Write out every line of the listing below word for word, leaving out the pictures.

(Items stored from a collection)
================

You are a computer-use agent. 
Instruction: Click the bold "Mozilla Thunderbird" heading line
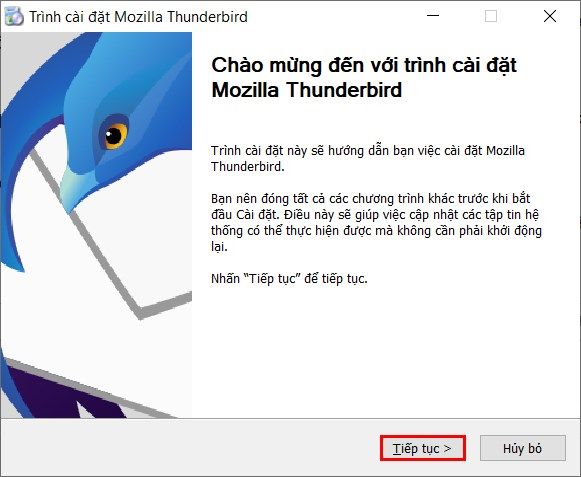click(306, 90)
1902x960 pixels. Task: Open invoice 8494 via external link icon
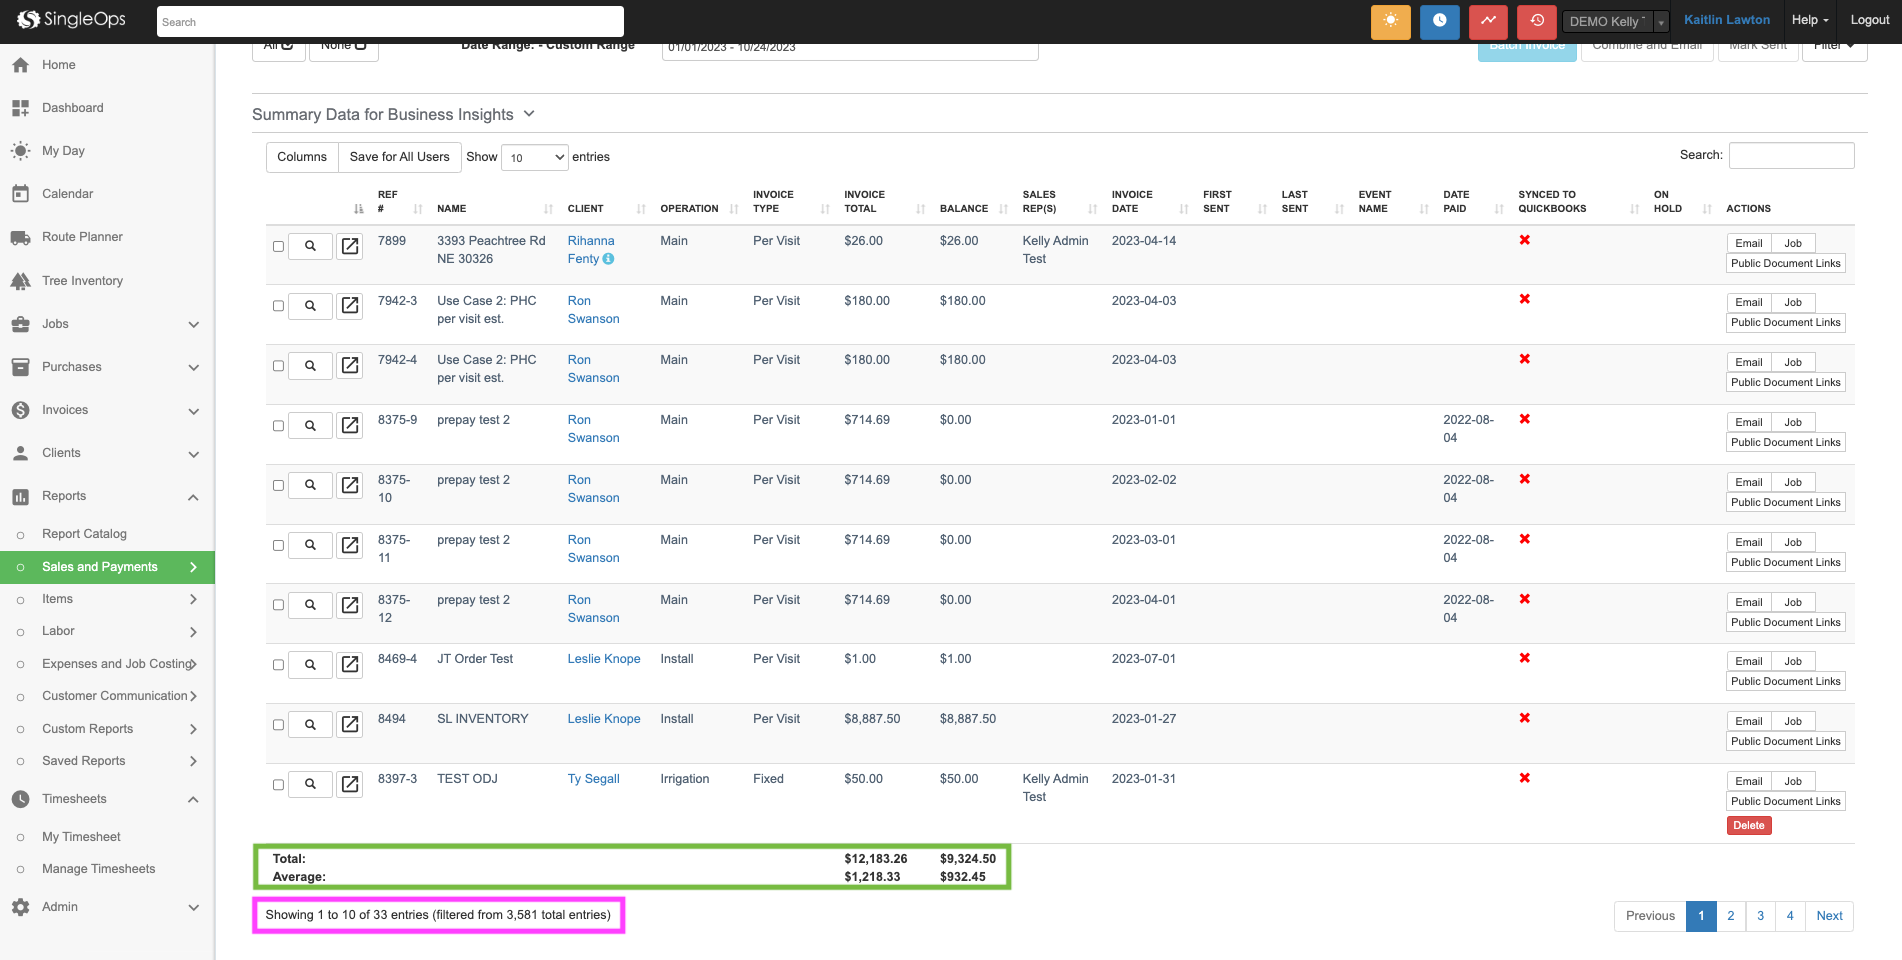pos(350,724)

================

> [REPLY]:
You are a computer-use agent. 
Instruction: Click the bold "Mozilla Thunderbird" heading line
click(306, 90)
1902x960 pixels. Task: Open invoice 8494 via external link icon
pos(350,724)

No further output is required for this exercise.